* **Assignment**: Extract the opening line of the entries and every line after it, stopping at and including the line that contains "Given: Select the". Do not include pictures.

━━━━━━

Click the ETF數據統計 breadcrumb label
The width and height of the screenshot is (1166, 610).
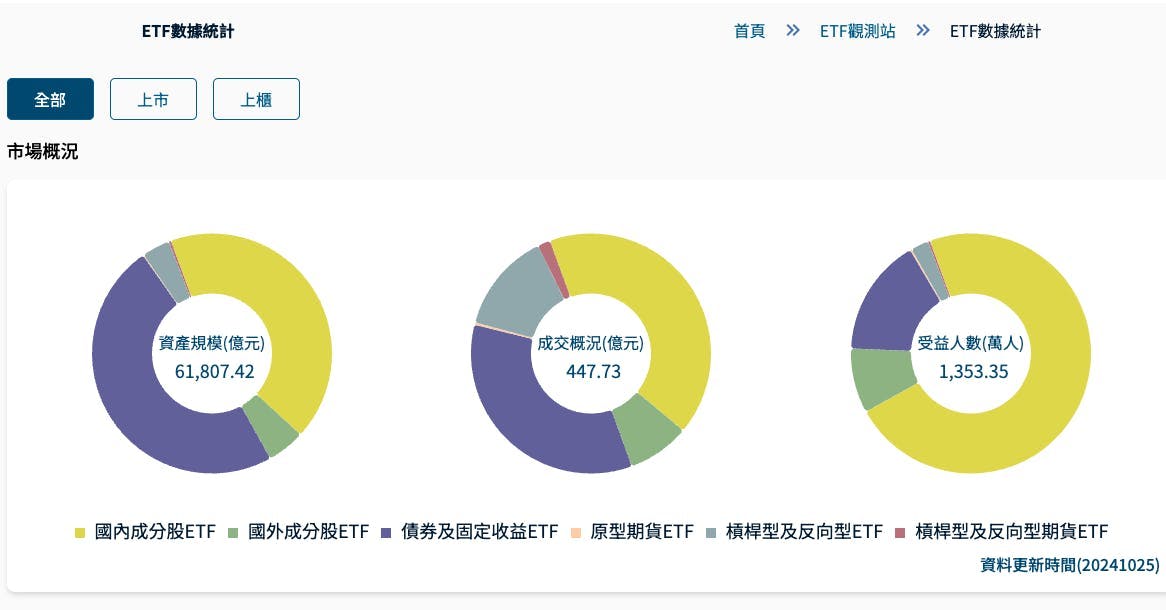coord(995,31)
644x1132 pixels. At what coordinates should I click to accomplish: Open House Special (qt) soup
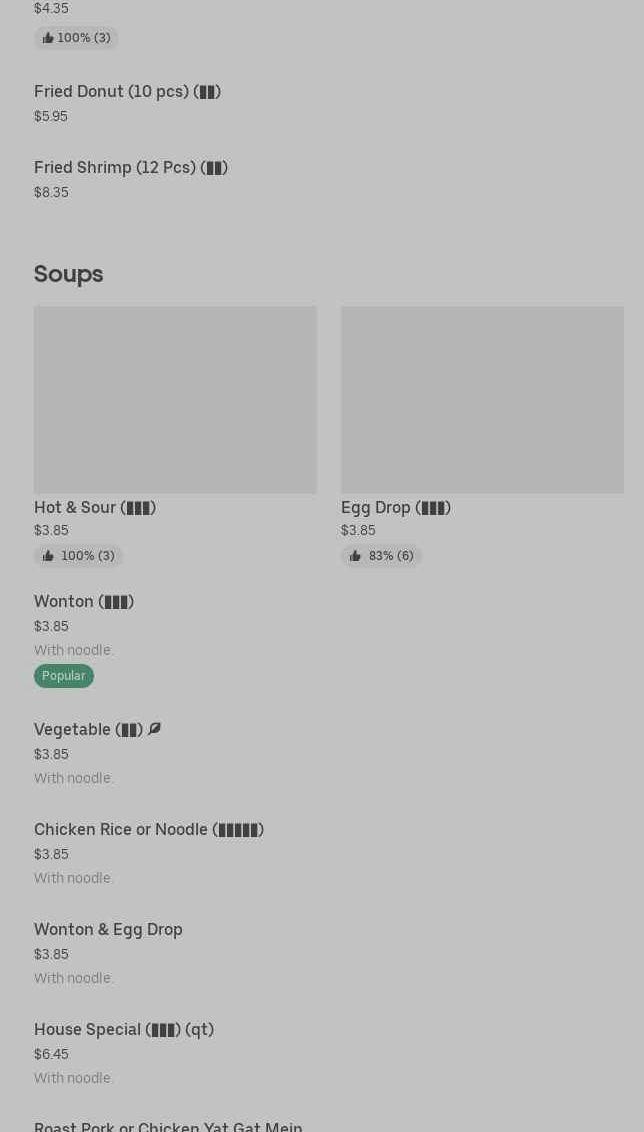(x=124, y=1030)
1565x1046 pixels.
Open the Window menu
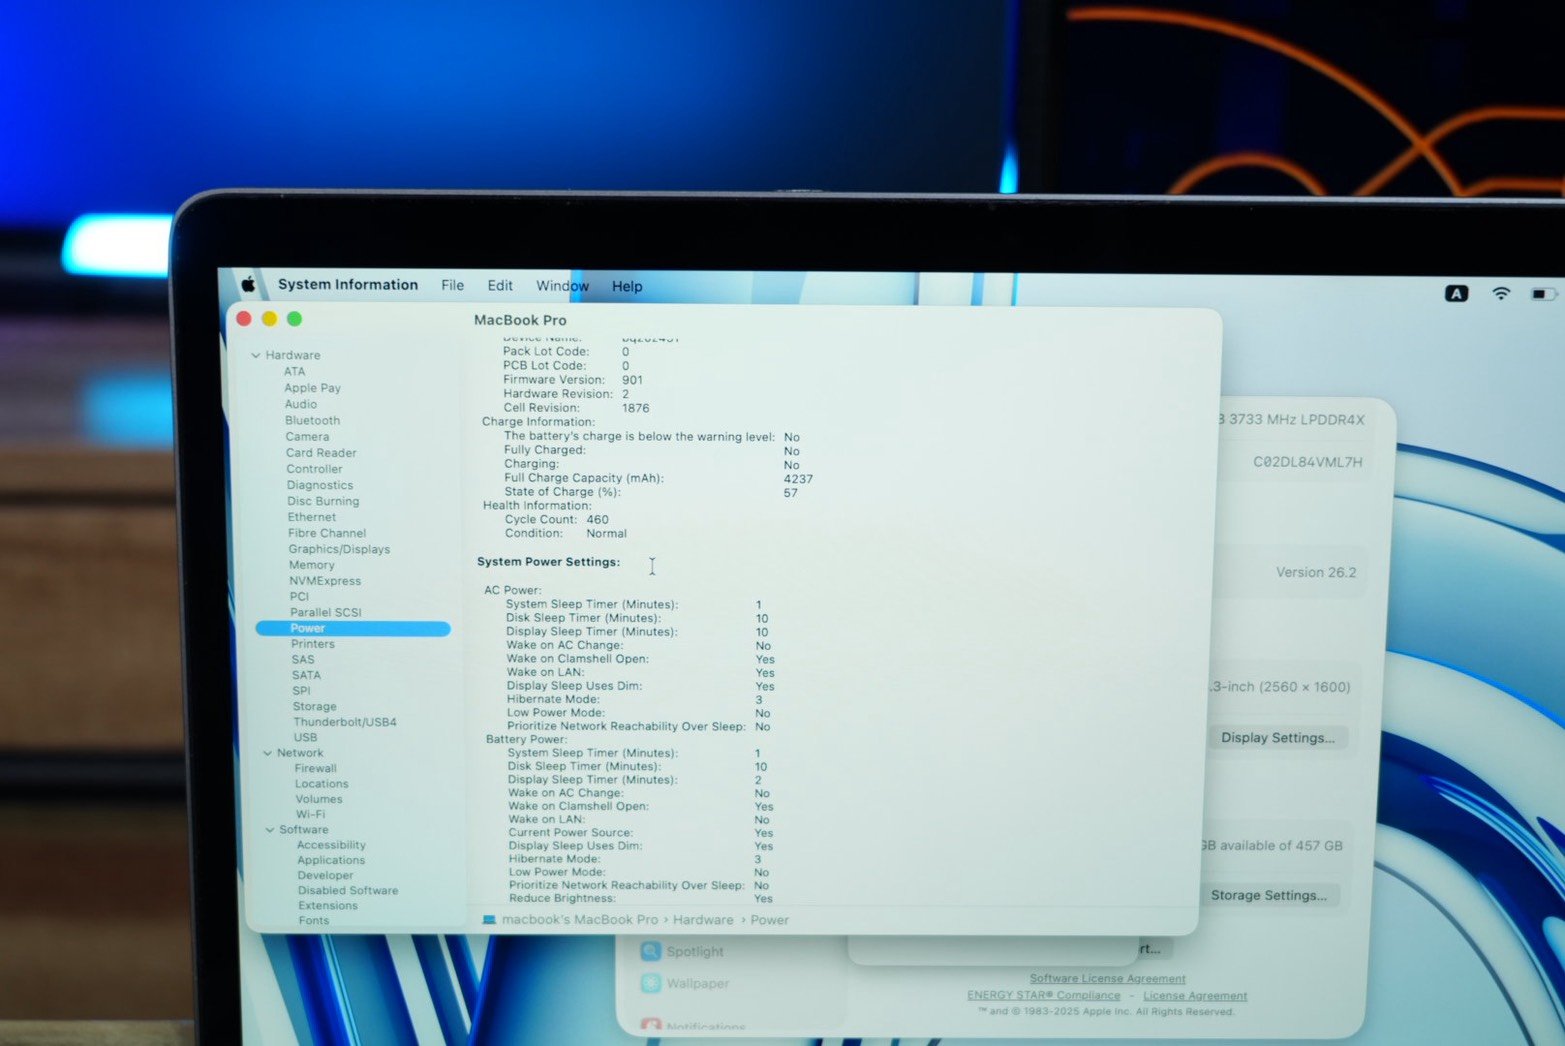tap(562, 286)
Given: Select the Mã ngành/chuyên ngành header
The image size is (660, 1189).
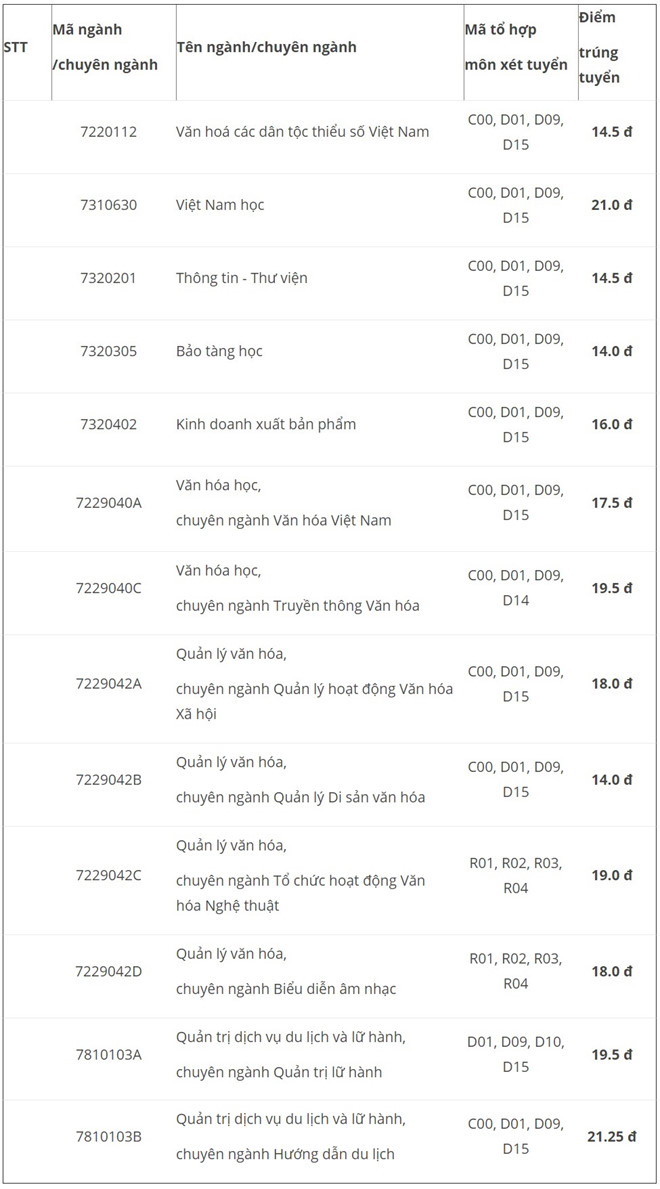Looking at the screenshot, I should 105,47.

━━━━━━

* **Exercise answer**:
Click the ETF數據統計 breadcrumb label
The width and height of the screenshot is (1166, 610).
coord(995,31)
644x1132 pixels. At what coordinates should I click to accomplish: Open House Special (qt) soup
(x=124, y=1030)
1565x1046 pixels.
Open the Window menu
tap(562, 286)
Given: Select the Mã ngành/chuyên ngành header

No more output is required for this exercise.